Тогда я нанял адвоката. Он помог мне составить правильно заявление. Мы поставили новую дверь, и полиция оплатила нам счет! Это можно было считать пусть маленькой, но все же победой. А если бы полиция принесла мне официальные извинения, то победу можно было бы назвать полной.
Но никто не извинился. Более того, ежедневно в газетах стали появляться публикации о моем задержании, в которых говорилось о розыске опасного преступника из России. Статьи были написаны так умело, что у читателя невольно складывалось впечатление, что я имею прямое отношение к разыскиваемому преступнику, а то и ко всем преступлениям, совершенным на тот день в России. С каждым днем пресса все больше шумела о "русской мафии". Вскоре вышла книга "Бандиты России", где про меня тоже что-то написали, причислив меня к "крестным отцам мафии". Время от времени выплескивалась просто умопомрачительная информация: например, одна газета утверждала, что в Кельне поселились двести воров в законе из России, хотя во всем Кельне с трудом набралась бы сотня русских эмигрантов.
В Германии началась истерия, связанная с русской преступностью, якобы захлестнувшей Европу.
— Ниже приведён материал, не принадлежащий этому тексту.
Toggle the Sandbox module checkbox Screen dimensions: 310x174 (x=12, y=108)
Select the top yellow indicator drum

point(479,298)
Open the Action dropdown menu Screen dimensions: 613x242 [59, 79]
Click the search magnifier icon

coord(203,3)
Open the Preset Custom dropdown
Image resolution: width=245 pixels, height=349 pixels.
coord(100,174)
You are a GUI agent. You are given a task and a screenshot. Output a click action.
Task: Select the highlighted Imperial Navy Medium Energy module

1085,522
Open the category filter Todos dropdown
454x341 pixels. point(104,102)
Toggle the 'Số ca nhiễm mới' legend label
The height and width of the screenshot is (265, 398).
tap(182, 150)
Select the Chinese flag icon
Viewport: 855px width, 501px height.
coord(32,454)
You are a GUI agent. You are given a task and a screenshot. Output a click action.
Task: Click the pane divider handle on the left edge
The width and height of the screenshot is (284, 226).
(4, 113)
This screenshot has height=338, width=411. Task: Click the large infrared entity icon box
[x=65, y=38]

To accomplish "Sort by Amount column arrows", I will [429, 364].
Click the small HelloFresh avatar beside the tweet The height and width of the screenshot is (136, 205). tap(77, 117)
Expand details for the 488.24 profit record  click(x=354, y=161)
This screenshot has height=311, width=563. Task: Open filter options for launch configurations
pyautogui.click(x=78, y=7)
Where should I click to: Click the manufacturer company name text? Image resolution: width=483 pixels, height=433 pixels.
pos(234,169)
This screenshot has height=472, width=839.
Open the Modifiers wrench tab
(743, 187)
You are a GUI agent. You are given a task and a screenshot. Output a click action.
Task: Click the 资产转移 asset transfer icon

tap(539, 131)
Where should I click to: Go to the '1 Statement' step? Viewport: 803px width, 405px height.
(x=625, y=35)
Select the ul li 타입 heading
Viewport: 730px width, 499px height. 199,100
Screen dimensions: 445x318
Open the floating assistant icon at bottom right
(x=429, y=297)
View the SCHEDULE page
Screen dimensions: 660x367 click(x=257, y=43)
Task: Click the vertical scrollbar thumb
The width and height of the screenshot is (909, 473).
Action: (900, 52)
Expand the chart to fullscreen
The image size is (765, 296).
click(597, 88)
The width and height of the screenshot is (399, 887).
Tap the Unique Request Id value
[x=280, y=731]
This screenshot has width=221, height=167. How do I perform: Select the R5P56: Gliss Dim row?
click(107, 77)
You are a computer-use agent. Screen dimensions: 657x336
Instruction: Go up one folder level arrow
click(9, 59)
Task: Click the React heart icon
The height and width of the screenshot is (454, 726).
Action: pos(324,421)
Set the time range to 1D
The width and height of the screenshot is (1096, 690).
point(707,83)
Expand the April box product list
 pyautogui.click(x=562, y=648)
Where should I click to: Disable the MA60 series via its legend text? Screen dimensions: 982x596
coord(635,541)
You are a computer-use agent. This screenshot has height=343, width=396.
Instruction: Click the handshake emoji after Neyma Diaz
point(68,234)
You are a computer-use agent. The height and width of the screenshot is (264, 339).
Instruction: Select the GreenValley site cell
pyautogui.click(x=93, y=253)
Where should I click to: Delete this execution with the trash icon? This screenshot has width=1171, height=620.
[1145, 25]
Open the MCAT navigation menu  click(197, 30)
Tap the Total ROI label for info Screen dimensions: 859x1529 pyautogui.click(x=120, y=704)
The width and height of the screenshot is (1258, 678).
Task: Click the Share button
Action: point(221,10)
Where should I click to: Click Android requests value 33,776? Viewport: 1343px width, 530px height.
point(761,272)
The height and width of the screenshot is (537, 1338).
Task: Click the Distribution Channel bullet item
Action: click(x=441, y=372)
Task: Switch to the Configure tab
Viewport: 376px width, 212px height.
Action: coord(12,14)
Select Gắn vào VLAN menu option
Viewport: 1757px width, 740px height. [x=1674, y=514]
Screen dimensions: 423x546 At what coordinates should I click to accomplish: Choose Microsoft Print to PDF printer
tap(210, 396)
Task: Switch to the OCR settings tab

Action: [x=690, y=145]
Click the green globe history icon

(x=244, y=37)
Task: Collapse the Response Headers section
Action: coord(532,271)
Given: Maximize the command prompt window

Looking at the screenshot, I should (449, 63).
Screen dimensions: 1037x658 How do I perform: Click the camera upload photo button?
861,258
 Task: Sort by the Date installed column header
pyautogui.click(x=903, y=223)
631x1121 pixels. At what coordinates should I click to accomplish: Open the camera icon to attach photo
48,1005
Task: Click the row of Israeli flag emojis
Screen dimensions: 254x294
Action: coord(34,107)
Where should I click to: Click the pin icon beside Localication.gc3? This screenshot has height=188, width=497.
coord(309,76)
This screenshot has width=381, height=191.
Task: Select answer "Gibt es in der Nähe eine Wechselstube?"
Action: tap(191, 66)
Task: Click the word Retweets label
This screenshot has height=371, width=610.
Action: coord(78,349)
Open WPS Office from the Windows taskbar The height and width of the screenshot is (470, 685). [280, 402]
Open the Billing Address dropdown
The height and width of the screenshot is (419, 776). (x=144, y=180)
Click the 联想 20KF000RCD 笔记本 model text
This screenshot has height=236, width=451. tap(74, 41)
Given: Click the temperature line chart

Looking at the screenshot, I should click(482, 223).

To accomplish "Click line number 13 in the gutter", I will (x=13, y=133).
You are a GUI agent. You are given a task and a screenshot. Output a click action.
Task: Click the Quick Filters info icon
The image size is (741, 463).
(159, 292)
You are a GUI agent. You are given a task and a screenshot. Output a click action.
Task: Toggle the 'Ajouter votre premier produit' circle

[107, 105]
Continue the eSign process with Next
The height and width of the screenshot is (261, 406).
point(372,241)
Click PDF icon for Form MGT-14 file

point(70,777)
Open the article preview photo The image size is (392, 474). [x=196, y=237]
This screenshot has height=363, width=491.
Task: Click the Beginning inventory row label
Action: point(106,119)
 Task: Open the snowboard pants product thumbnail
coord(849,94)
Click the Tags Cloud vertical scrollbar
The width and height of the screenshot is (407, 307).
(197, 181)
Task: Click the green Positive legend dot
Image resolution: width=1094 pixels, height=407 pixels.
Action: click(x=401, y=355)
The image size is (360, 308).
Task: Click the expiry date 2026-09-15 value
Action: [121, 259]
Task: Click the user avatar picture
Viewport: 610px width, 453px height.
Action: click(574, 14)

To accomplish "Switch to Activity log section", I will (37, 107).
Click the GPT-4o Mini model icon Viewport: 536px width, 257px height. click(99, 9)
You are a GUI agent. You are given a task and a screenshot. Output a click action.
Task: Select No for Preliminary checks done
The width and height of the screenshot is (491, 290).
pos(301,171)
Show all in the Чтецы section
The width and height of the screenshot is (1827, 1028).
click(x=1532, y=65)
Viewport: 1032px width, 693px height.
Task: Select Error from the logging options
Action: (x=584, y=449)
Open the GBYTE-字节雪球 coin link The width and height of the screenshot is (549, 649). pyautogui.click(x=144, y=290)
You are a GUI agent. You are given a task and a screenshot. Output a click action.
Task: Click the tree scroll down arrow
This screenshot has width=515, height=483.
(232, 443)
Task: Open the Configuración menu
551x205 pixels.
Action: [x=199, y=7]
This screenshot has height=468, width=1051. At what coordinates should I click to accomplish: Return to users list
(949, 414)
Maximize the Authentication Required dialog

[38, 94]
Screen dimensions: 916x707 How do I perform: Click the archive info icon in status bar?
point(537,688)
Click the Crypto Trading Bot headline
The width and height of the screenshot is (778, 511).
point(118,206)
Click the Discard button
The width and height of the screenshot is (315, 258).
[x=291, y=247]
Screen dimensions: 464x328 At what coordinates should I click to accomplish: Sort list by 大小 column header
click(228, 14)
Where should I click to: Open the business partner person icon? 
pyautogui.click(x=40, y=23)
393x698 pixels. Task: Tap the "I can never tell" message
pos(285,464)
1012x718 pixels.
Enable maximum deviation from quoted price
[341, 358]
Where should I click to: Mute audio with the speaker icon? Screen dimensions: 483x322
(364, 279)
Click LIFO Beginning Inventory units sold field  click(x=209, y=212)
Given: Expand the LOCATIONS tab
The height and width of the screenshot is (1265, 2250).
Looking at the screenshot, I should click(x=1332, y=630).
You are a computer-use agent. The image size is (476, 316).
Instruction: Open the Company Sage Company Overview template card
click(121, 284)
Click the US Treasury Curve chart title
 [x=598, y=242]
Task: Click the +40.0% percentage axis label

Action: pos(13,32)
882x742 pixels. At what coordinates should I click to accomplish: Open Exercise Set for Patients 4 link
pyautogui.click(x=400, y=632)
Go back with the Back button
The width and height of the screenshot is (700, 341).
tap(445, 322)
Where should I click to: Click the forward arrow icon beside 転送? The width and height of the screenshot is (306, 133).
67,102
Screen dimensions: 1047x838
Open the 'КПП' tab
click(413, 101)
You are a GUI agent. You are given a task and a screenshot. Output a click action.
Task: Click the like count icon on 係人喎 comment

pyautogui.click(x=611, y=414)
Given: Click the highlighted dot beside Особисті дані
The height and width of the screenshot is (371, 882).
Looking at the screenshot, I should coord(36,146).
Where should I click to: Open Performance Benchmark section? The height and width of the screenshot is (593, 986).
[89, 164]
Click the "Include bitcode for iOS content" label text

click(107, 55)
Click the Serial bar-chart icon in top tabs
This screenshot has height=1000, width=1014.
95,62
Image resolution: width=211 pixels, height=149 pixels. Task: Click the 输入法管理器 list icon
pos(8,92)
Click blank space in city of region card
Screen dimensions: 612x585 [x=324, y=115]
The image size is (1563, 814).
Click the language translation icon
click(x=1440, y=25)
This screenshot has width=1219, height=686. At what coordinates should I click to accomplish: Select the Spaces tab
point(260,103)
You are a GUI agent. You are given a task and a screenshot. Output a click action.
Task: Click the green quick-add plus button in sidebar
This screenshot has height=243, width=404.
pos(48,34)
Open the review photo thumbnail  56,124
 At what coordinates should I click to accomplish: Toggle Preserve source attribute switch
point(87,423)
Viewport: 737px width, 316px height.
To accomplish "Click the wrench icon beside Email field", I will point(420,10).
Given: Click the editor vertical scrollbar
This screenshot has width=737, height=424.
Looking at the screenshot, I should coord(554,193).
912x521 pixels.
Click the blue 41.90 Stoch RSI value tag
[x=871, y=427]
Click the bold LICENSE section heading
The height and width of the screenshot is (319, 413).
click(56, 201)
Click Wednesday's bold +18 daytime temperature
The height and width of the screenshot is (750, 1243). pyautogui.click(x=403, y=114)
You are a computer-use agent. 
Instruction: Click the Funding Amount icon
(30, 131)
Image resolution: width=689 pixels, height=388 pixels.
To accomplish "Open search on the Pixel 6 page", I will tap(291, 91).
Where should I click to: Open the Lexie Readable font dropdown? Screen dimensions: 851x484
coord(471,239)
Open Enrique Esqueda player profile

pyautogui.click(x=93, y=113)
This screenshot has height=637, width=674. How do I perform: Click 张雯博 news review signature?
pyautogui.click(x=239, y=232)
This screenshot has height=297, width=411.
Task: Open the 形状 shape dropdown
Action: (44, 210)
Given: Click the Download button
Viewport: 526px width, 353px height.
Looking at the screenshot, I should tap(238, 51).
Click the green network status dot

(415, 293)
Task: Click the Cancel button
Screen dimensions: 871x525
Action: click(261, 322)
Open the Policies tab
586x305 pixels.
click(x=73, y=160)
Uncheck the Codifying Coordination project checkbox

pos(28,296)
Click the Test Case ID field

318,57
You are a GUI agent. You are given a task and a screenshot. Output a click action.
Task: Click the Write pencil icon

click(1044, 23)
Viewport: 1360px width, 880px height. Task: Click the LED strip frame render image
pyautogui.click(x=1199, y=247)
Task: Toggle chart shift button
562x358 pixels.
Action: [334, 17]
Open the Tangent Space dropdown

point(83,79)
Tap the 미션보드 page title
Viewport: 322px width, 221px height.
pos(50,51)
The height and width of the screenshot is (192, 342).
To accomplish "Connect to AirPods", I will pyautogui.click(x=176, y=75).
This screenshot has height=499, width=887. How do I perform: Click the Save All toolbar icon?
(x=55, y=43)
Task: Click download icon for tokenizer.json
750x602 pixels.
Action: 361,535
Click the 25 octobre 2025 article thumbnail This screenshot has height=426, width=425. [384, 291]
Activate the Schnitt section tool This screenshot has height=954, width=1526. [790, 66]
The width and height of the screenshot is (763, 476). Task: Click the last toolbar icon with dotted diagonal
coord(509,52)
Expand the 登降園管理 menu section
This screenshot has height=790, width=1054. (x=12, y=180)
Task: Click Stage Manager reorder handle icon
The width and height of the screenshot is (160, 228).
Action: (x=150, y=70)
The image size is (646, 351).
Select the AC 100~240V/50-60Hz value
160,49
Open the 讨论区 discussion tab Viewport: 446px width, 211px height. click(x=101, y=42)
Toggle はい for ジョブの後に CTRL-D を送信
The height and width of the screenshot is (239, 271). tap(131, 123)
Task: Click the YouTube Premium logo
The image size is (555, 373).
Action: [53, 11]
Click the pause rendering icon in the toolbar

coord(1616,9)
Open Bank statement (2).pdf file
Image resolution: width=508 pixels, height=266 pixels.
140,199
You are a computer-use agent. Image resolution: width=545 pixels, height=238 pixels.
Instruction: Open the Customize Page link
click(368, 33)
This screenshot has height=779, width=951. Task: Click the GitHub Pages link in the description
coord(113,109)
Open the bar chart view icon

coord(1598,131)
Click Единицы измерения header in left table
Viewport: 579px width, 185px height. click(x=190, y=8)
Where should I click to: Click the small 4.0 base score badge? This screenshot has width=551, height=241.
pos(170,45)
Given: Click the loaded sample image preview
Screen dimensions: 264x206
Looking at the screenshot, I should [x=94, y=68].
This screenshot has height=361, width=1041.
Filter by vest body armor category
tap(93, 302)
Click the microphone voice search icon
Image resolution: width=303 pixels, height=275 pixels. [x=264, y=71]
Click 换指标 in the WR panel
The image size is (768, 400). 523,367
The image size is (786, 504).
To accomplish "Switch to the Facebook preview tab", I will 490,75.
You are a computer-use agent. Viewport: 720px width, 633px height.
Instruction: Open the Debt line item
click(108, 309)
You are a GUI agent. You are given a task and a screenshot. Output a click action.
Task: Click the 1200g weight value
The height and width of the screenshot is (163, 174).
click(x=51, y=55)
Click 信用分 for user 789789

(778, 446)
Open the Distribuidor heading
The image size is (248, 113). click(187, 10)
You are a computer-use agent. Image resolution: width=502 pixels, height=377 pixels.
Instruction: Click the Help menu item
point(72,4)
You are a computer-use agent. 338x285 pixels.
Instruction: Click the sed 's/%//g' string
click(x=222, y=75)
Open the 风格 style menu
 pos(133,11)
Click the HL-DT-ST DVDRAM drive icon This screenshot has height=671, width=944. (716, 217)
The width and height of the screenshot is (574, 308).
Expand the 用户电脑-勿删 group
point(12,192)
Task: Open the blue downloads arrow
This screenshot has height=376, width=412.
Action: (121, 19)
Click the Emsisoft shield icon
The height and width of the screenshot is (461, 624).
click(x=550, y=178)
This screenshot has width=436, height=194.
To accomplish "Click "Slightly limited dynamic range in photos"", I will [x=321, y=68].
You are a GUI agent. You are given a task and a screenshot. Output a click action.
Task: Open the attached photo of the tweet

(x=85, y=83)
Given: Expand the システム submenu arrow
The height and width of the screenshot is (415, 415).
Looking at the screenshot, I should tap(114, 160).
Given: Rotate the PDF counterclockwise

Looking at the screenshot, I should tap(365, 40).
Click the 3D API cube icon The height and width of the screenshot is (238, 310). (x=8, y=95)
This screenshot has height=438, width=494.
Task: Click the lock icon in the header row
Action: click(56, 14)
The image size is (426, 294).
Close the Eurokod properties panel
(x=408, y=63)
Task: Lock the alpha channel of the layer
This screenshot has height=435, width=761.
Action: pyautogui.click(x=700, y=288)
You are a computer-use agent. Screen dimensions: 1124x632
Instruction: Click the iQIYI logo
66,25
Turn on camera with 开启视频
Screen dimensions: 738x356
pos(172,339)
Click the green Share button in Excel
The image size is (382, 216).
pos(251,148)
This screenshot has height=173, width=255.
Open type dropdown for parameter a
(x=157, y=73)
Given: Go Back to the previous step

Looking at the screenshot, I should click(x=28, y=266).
Возникли какие-то "русские" отделы, занимавшиеся непосредственно эмигрантами из бывшего СССР.
Но как бы то ни было, газетчики и стоявшие за ними немецкие спецслужбы сделали свое дело - моя репутация была испорчена. Если прежде эмигрантская среда держалась со мной холодно, но почтительно, теперь же все стали подчеркнуто сторониться меня. Я пытался не обращать на это внимания и продолжал работать.
Мне следовало сразу обратиться к адвокатам в связи с клеветническими газетными статьями, но это не пришло мне в голову, поскольку у меня не было еще достаточного опыта. Современная европейская культура вся стоит на системе адвокатуры: все ведут свои дела через адвокатов, которые бдительно отслеживают ситуацию и не только предупреждают своих клиентов о возможных острых углах, но и нередко планируют стратегию поведения в бизнесе. В основе европейской культуры лежит строгое следование букве закона, поэтому роль адвокатов велика.
Я долго пытался осмыслить происходившее в Германии со мной и надеялся, что поднятая вокруг моего имени шумиха скоро уляжется. Не бывает ничего бесконечного. Если кто-то пустил волну, то в конце концов волна уляжется. Я продолжал работать и терпеливо ждал, когда напряжение спадет.
Иногда я выезжал за пределы Германии, несколько раз гостил в Париже, дважды появлялся в Москве.